From our earliest days, we’ve been mesmerized by the sapphire—birthstone for the month of September. It is amongst the hardest of gemstones and amongst the most-expensive, as well. And, some might argue, sapphires are the most beautiful.
Sapphires belong to the corundum family which includes rubies. In fact, sapphires and rubies are often found in the same areas, though one of the stones will predominate. Sapphires are found and mined in Africa, Russia, Australia, and parts of Asia (most notably, India). In the United States, sapphires are found in Montana.
While sapphires can be found in many colors—purples, violets, greens, yellows, grays, oranges, and reds (which are called “rubies”)—the classic color is a deep, mid-range blue. Secondary “highlight” colors are sometimes present, like purple (which can make the stone more valuable) or green (which can decrease its value).
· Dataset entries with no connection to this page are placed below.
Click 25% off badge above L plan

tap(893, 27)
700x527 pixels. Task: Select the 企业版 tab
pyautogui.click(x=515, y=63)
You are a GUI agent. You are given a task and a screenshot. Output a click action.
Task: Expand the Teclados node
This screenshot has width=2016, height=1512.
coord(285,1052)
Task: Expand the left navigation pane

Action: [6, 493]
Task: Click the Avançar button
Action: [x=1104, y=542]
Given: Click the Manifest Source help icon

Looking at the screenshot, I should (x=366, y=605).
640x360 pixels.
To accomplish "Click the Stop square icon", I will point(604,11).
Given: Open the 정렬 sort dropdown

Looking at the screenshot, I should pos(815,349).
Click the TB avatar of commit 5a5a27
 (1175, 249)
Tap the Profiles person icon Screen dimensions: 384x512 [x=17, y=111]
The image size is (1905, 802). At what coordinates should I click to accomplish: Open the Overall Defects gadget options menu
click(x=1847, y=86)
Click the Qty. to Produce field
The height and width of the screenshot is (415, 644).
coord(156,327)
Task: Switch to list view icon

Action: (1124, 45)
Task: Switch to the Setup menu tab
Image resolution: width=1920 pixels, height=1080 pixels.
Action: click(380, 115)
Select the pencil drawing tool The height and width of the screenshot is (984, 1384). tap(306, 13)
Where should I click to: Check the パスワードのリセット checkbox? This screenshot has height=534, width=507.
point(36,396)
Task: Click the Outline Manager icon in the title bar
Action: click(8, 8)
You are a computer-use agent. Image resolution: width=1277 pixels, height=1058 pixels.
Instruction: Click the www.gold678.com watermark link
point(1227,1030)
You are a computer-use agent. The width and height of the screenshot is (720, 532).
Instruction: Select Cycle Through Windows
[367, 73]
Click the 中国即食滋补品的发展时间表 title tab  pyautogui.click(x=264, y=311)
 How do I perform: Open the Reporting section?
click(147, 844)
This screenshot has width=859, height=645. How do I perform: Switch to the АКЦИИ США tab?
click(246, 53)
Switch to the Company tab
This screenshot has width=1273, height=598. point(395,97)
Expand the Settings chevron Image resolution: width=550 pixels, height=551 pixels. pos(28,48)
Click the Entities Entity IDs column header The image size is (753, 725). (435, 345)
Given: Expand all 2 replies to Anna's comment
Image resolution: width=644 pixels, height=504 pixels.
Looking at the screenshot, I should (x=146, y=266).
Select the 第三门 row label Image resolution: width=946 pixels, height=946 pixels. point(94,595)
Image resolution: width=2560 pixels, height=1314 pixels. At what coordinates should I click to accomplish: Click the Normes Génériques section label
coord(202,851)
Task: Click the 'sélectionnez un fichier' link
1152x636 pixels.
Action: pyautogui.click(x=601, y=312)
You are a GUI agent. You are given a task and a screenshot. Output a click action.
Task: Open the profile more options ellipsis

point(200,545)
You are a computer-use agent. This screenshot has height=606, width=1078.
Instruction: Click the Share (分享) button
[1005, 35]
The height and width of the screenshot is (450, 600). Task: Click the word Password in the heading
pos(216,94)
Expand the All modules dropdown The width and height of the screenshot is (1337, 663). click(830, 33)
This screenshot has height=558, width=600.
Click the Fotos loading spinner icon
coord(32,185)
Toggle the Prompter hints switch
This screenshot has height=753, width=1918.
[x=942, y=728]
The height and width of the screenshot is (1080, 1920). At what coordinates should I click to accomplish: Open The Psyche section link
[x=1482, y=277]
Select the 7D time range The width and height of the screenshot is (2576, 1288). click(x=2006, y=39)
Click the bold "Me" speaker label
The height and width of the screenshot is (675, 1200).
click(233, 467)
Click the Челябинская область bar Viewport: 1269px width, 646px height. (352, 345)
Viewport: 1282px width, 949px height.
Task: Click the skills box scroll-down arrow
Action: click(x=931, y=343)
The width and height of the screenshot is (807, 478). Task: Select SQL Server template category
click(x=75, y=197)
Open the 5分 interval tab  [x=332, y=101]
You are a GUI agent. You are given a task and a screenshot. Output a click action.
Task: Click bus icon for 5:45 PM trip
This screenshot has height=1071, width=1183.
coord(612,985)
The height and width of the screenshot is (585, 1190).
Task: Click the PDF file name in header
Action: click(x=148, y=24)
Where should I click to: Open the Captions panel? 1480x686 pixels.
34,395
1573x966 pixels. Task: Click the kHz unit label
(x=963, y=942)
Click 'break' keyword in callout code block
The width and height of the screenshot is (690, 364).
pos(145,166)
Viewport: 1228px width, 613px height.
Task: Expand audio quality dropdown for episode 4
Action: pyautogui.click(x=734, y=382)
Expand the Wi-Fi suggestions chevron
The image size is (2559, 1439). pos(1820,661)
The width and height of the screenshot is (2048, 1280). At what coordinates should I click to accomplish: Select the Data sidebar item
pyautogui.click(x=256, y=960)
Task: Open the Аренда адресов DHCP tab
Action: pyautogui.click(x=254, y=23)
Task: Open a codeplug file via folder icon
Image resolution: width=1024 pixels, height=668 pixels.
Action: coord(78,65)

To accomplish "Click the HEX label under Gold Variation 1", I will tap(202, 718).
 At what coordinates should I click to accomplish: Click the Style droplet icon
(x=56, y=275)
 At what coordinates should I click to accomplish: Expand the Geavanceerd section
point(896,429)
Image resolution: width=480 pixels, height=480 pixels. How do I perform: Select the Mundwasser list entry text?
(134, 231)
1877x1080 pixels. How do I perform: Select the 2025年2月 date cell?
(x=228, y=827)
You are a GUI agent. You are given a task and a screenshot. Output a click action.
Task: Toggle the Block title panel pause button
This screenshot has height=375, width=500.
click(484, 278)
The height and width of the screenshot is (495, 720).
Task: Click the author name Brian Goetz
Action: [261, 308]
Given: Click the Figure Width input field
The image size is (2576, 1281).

Some sapphires even change their colors as they are moved from one light source to another.
Perhaps the most mysterious of the sapphires is the so-called “Star Sapphire” which displays a six (or sometimes twelve) rayed “star” floating within the body of the stone. These stones show such a star due to a certain peculiarity of the mineral structure and they are cut en cabochon (that is, with a rounded, not faceted surface) to allow the star to display itself unimpeded by faceting.
Alas, the shirt studs pictured above are glass sapphires. Made in the 1920’s, they will nevertheless bring a great deal of style to your crisply-starched shirtfront.